How To Scrape Houzz Products Images Using Python As Well As Beautiful Soup

Today, we will see how to scrape Houzz products images data using Python as well as BeautifulSoup in an easy and stylish manner. The objective of this tutorial blog is to start on the real-world problem solving whereas keeping that very easy so that you become familiar as well as find practical results as quickly as possible.

Therefore, the initial thing we want is to ensure that Python 3 is installed and if you don’t have Python 3 installed then install it before proceeding.

So, you may install beautiful soup using:

pip3 install beautifulsoup4

We would also require the library requests, soupsieve, as well as LXML to scrape data, break that to XML, as well as utilize CSS selectors. Then install them with…

pip3 install requests soupsieve lxml

When it gets installed open the editor as well as type in:

# -*- coding: utf-8 -*-
from bs4 import BeautifulSoup
import requests

Now, let’s visit the Houzz list page as well as inspect data that we could get.

That’s how that looks:

houzz

Let’s back to the code now and try to get data through pretending that we are the browser including this:

# -*- coding: utf-8 -*-
from bs4 import BeautifulSoup
import requests

headers = {'User-Agent':'Mozilla/5.0 (Macintosh; Intel Mac OS X 10_11_2) AppleWebKit/601.3.9 (KHTML, like Gecko) Version/9.0.2 Safari/601.3.9'}
url = 'https://www.houzz.in/photos/kitchen-design-ideas-phbr0-bp~t_26043'

response=requests.get(url,headers=headers)

soup=BeautifulSoup(response.content,'lxml')

Then, save it as scrapeHouzz.py.

In case, you run that:

python3 scrapeHouzz.py

You would observe the entire HTML page.

Then, let’s utilize CSS selectors for getting the required data.

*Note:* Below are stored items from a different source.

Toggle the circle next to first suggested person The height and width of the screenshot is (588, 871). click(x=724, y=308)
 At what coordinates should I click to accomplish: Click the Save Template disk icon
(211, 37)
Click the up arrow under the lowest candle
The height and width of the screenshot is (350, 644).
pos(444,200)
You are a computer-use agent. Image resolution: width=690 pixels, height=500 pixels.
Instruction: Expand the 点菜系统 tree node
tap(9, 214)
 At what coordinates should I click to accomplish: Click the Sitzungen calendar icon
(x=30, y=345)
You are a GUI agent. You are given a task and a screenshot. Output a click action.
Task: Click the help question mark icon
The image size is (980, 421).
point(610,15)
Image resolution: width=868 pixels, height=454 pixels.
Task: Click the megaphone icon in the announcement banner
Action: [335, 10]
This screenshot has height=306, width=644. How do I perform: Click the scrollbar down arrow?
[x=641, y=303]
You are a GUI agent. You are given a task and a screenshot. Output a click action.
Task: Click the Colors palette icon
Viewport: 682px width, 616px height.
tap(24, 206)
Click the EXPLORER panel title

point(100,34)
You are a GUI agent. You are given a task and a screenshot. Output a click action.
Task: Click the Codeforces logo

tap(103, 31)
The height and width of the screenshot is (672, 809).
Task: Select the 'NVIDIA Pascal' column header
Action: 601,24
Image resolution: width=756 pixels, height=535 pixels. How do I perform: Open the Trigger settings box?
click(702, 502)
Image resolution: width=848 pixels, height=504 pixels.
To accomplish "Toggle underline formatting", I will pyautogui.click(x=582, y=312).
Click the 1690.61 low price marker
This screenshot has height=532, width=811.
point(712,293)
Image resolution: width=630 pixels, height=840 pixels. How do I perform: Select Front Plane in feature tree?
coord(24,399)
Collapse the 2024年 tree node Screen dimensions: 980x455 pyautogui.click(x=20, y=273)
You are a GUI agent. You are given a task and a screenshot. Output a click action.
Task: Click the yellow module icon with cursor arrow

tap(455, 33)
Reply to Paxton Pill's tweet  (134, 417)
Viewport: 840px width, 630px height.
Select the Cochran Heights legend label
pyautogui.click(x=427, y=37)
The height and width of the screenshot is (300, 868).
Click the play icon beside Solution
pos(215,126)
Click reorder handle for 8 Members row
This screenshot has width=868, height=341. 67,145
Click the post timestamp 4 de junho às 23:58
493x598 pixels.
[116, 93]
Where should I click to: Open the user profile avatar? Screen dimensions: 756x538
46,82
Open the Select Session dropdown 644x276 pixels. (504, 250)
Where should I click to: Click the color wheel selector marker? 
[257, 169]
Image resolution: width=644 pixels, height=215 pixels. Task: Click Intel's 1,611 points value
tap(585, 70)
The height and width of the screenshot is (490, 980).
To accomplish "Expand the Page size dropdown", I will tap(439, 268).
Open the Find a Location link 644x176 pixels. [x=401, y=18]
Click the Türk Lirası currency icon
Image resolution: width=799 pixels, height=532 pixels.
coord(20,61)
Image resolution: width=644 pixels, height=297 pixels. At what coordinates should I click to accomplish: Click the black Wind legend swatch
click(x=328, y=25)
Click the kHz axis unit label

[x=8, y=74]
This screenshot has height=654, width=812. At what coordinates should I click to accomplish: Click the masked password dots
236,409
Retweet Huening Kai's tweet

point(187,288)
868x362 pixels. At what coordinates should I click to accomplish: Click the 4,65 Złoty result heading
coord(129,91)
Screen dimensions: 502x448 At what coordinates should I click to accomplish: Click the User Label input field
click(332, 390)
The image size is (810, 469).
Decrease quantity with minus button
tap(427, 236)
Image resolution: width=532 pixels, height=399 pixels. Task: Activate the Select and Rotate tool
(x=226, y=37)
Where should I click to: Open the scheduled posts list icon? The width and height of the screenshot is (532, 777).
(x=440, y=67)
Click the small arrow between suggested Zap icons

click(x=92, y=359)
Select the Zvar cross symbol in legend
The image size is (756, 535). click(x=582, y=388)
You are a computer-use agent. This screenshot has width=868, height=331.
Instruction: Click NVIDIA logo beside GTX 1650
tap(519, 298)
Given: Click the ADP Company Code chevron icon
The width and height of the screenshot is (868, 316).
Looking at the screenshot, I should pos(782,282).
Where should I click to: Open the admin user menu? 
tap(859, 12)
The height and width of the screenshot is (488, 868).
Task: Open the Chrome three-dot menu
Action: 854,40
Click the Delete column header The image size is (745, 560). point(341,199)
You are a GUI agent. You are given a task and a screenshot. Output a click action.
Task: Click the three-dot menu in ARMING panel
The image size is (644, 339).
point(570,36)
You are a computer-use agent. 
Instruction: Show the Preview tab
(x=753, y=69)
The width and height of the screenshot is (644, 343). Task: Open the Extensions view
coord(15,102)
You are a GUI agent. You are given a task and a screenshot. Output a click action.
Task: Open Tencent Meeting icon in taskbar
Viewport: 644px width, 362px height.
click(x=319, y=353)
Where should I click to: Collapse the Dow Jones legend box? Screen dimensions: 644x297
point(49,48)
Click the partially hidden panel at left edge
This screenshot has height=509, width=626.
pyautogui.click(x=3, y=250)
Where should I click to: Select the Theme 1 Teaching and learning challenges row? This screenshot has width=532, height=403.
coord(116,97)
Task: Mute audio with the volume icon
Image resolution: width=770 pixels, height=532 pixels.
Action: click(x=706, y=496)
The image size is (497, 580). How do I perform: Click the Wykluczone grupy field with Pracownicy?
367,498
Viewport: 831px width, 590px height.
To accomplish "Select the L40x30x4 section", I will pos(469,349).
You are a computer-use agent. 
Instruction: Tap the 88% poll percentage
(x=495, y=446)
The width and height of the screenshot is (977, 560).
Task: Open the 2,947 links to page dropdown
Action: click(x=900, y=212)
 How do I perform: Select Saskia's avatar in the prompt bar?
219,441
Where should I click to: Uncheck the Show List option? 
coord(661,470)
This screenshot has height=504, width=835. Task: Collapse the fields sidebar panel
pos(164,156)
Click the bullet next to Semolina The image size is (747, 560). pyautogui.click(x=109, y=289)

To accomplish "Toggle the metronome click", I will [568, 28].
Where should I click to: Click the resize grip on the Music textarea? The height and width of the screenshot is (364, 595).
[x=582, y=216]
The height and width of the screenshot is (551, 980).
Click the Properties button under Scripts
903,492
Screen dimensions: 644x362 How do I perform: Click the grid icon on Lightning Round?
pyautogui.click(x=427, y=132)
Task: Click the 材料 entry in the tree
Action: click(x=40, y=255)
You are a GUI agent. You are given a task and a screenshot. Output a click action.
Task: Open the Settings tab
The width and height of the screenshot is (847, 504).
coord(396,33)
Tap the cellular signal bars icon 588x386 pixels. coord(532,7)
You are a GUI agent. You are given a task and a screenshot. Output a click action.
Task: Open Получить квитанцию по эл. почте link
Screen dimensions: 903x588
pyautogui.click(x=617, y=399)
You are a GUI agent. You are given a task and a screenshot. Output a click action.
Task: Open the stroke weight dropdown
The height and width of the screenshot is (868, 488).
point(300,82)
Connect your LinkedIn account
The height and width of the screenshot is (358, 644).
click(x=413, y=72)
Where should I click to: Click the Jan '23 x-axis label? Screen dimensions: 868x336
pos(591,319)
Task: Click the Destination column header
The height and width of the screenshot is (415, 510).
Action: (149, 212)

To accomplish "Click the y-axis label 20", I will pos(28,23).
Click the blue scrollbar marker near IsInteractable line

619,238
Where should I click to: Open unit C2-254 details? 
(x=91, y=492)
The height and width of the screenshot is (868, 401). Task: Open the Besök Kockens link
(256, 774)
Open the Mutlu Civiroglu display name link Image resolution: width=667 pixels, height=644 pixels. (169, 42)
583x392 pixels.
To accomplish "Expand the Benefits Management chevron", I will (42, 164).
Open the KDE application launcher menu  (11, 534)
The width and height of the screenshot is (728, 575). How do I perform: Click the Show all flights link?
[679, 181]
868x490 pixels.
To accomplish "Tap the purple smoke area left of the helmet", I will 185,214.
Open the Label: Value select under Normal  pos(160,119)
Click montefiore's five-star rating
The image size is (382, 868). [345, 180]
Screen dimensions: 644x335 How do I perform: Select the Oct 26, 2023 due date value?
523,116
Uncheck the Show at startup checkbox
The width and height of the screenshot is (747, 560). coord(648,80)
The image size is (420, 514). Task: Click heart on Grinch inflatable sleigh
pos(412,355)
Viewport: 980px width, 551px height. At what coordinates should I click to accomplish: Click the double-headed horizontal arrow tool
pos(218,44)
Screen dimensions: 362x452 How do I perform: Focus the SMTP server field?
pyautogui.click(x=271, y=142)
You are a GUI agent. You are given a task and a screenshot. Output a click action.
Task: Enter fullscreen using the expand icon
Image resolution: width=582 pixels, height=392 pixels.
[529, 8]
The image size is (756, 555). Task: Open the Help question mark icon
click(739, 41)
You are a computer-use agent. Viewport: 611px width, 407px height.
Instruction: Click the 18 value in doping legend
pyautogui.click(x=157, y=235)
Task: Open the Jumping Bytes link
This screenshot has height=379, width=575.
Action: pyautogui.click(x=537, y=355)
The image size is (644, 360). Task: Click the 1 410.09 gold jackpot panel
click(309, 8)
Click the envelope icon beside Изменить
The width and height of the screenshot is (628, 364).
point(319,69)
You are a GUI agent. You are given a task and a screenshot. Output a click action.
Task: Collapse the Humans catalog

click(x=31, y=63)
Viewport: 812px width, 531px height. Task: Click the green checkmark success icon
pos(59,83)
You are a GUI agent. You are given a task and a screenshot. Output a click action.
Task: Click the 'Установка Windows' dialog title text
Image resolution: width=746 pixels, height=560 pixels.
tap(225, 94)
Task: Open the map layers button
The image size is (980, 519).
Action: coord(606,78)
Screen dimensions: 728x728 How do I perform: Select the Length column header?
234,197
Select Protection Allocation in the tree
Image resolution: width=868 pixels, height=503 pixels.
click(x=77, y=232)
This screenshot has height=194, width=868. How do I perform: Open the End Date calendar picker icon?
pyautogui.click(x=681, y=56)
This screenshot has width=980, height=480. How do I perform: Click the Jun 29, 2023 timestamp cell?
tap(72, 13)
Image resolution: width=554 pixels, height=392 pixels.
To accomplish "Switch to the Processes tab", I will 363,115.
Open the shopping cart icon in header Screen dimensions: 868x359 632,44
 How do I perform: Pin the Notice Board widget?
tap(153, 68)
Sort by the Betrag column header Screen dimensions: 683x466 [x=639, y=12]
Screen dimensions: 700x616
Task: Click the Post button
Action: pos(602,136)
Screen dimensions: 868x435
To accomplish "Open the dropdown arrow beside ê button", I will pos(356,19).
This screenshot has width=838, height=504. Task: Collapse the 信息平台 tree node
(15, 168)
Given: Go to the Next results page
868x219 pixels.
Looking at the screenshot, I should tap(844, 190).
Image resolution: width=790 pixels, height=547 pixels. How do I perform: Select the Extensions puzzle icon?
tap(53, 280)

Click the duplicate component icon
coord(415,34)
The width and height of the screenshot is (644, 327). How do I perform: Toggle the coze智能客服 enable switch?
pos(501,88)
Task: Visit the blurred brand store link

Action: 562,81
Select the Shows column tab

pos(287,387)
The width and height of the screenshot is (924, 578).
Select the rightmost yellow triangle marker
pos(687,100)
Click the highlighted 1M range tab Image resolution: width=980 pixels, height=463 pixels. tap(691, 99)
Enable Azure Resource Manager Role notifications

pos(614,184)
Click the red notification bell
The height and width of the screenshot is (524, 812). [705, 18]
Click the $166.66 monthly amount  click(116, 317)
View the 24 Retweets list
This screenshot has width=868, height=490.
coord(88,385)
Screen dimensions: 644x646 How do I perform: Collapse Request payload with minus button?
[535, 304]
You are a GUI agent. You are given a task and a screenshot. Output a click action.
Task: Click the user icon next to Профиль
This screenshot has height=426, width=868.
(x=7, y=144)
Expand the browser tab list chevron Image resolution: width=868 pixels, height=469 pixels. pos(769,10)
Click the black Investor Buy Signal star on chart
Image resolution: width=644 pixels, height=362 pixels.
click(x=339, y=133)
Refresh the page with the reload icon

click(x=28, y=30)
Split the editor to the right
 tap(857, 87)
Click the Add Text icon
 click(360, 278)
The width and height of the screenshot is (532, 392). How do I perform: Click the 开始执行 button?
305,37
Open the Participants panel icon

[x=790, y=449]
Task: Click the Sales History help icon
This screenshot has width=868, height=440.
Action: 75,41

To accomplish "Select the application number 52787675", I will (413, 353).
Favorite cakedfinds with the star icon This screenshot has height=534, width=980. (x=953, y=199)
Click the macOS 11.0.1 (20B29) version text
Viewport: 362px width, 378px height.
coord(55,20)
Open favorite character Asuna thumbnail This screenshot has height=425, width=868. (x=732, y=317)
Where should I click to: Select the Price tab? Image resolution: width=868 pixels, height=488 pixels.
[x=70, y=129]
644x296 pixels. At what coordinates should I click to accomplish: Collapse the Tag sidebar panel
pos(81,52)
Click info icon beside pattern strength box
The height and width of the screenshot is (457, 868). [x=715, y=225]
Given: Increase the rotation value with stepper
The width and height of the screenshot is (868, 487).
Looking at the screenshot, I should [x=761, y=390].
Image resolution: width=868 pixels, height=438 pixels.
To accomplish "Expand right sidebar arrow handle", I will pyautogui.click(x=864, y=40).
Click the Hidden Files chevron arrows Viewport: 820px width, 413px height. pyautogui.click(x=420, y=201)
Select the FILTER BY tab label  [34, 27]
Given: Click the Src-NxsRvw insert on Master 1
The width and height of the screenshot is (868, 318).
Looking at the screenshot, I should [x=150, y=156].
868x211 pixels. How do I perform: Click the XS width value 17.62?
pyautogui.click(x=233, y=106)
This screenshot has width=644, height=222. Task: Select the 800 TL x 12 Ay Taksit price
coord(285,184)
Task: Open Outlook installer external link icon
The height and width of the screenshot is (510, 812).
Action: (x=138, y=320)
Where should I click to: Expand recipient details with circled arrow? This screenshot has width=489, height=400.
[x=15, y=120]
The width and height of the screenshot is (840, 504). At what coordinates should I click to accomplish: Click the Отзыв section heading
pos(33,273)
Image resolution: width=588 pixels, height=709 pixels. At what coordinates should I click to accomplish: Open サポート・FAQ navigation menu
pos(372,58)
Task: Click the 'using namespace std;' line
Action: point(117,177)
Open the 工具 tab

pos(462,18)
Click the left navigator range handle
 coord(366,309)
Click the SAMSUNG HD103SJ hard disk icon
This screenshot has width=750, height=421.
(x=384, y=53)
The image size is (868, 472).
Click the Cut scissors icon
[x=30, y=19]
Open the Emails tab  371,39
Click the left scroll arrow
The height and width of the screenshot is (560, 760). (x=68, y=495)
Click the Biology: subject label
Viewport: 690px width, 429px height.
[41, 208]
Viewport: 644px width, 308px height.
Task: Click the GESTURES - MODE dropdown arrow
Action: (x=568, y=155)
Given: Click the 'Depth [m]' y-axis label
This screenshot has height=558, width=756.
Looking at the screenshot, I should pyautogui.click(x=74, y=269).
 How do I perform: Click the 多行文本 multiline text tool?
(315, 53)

To perform that let’s use Chrome as well as open inspect tool.

houzz code

Here, we observe that all these individual products data are limited in the (div with the class ‘hz-space-card’. Here, we can scrape it with CSS selector ‘.hz-space-card’ very easily. Therefore, that’s how a code will look like:

# -*- coding: utf-8 -*-
from bs4 import BeautifulSoup
import requests

headers = {'User-Agent':'Mozilla/5.0 (Macintosh; Intel Mac OS X 10_11_2) AppleWebKit/601.3.9 (KHTML, like Gecko) Version/9.0.2 Safari/601.3.9'}
url = 'https://www.houzz.in/photos/kitchen-design-ideas-phbr0-bp~t_26043'

response=requests.get(url,headers=headers)

soup=BeautifulSoup(response.content,'lxml')

for item in soup.select('.hz-space-card'):
  try:
    print('----------------------------------------')


    print(item)




  except Exception as e:
    #raise e
    b=0

It prints the content in all the containers, which hold the products data.

code1

Now, let’s pick classes inside the rows, which contain data we require. We observe that a title is within the class hz-space-card__photo-title, an image within hz-image, as well as so on. So, now it will look like this when we try to get Titles, images, user names as well as links to that.

# -*- coding: utf-8 -*-
from bs4 import BeautifulSoup
import requests

headers = {'User-Agent':'Mozilla/5.0 (Macintosh; Intel Mac OS X 10_11_2) AppleWebKit/601.3.9 (KHTML, like Gecko) Version/9.0.2 Safari/601.3.9'}
url = 'https://www.houzz.in/photos/kitchen-design-ideas-phbr0-bp~t_26043'

response=requests.get(url,headers=headers)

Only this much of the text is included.